Google Play music handles offline books really well for the most of the time, it's better handled on the PC to do the heavy lifting and then DL the music to the phone and it should be fine.


YMMV. just my 2 cents
 
#11 ·
Glad someone brought this up. I have the exact issue with the headunit! Even when it comes to browsing the channels on xm I have to keep scrolling back to where I was. It gets mighty frustrating. I sent subaru an email about it, but never got a response.
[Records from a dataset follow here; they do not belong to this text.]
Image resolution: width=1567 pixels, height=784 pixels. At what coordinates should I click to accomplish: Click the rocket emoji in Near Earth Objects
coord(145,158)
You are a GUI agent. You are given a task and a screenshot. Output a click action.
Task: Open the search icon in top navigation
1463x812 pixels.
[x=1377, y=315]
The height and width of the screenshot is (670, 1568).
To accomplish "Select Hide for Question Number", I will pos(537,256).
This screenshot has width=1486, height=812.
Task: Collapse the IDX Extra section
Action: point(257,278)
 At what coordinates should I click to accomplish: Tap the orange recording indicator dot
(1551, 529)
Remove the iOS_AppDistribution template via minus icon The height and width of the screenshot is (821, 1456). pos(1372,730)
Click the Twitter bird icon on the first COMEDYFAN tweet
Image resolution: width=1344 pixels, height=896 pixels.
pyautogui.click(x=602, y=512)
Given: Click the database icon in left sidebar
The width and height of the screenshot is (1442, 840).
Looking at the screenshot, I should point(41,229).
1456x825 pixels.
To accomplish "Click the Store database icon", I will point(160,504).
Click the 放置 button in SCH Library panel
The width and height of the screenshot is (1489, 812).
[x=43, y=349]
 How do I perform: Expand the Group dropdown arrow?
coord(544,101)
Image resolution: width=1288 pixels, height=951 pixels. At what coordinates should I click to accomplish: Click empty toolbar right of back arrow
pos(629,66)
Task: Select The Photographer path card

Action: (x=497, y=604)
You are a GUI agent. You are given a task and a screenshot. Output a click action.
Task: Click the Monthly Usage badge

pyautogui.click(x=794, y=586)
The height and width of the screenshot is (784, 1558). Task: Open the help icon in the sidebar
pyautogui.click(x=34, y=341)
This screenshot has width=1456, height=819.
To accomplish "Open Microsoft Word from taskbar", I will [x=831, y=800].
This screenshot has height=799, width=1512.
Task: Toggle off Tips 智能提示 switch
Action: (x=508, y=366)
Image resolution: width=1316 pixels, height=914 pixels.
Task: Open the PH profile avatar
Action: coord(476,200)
One trick I've done was to create a folder full of playlists and have it be at the very top so it is easy to access when "browsing".
 
#12 ·
In my Subaru Outback, the media player did order the files based on the alphabetical filename itself, rather than using the MP3 tag data. I did go into my USB and rename some files to fix the order. Naming them with track number first worked likes this
  • 01 - Song 1
  • 02- Song 2
  • 03 - etc

NOTE: the leading 0 is required or you'll have track 1, then track10, then track 11, then track2.

A brief check at lunchtime and it looks like my orders are still correct so I'm betting the new headunit does the same thing. Careful file naming and you should be fine.

There are tools that can read your MP3 tag data and create filenames based on that, so you should be able to automate the renaming if you have a lot to do! I can't remember the one I used off the top of my head, but I could look on my home computer if you need me to.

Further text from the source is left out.